The Japanese car giant’s earnings have been boosted by a weaker yen, but the semiconductor shortage has hit its production figures and analysts warn the chip crisis may take longer than expected to resolve.
“Given the unpredictable environment surrounding us, we are approaching a period ahead of us with cautious optimism,” Chief Operating Officer Ashwani Gupta told reporters.
With global demand for cars currently sky-high, “our problem isn’t how many we want to sell. Our problem is how many we can produce,” he said.
Nissan now expects an annual net profit to March 2022 of 205 billion yen ($ 1.77 billion), having already tripled its yearly profit outlook in November to 180 billion yen.
The automaker, which has faced a series of trials in recent years including weak demand and fallout from the arrest of former boss Carlos Ghosn, said its cost-cutting recovery plan had improved the profitability of its sales.
The “ongoing depreciation of the yen and a review of the impact of rising raw material prices” will also help it reach its targets, Nissan said in a statement.
It still aims to sell 3.8 million vehicles by the end of March — a target earlier revised down from 4.4 million — as the chip shortage and the spread of the Omicron coronavirus variant continue to impact plant operations.
Electric vehicles
Nissan reported a net profit of 201.3 billion yen in April-December 2021, compared with a net loss of 367.7 billion yen in the same period the previous year, when virus lockdowns hit the auto industry hard.

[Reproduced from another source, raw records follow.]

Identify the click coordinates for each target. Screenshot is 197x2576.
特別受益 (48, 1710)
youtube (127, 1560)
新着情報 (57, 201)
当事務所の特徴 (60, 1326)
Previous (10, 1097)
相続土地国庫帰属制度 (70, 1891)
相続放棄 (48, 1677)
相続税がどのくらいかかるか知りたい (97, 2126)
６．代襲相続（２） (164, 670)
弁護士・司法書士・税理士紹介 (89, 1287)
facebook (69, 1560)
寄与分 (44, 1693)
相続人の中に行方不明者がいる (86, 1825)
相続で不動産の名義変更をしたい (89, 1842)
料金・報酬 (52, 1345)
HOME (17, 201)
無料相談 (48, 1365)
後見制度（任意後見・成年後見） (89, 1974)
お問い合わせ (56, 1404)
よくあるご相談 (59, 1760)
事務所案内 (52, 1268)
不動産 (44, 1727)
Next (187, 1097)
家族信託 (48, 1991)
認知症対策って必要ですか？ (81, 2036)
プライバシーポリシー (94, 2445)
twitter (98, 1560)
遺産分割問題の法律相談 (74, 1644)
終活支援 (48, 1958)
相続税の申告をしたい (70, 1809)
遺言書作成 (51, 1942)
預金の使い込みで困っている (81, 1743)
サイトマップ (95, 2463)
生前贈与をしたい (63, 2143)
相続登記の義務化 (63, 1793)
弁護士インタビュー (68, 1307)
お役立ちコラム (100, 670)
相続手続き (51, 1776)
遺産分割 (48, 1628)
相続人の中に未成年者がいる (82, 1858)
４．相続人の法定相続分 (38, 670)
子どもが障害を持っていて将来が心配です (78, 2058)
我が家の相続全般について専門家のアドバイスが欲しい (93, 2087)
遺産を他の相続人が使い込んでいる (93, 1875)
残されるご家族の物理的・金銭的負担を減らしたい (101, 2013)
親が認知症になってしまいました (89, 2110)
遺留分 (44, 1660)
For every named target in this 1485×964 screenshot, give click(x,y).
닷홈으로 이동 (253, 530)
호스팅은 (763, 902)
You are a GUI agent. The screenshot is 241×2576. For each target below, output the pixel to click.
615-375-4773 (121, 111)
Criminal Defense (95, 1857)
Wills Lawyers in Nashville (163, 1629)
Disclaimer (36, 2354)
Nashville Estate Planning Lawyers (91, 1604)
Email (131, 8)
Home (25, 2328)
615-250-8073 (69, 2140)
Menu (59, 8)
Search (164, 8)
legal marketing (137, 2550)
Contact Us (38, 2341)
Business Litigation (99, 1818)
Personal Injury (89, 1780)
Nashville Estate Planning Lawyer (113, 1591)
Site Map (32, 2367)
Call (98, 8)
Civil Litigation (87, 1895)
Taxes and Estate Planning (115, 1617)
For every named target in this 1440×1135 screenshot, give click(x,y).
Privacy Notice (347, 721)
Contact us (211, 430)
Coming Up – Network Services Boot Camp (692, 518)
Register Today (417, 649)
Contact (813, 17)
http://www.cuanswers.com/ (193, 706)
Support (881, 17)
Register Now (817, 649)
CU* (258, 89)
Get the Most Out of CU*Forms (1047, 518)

It also saw a year-on-year increase in revenue during the nine-month period, although revenue in the third quarter was slightly down at 2.2 trillion yen.
Nissan said its nine-month results were boosted by “favourable market conditions in the United States” and improvement in the quality of sales across the board.
This created “a significant increase in net revenue per unit of major, new models”, while strict financial discipline also helped hike profits.
Satoru Takada, an auto analyst at research and consulting firm TIW, told AFP ahead of Tuesday’s results that a good sales environment had allowed Nissan to avoid big discounts.
“What remains to be seen is whether it can stay competitive in the long run, especially once rival companies start using more incentives,” he said.
But Takada warned that the semiconductor situation “might take longer than expected” to improve as companies in different industries compete for the essential components.
Last month, Nissan and its alliance partners Renault and Mitsubishi Motors pledged to boost cooperation as they plough more than $ 25 billion into the development of electric vehicles over the next five years.
Major global carmakers are increasingly prioritising electric and hybrid vehicles as concern about climate change grows.
Some of the headline figures had already been announced by each company, but it marks the first concrete target set collectively by the trio since the reorganisation of top executives at Nissan and France’s Renault.
That restructuring was triggered by the saga surrounding the 2018 arrest of Ghosn, which exposed rifts in the alliance.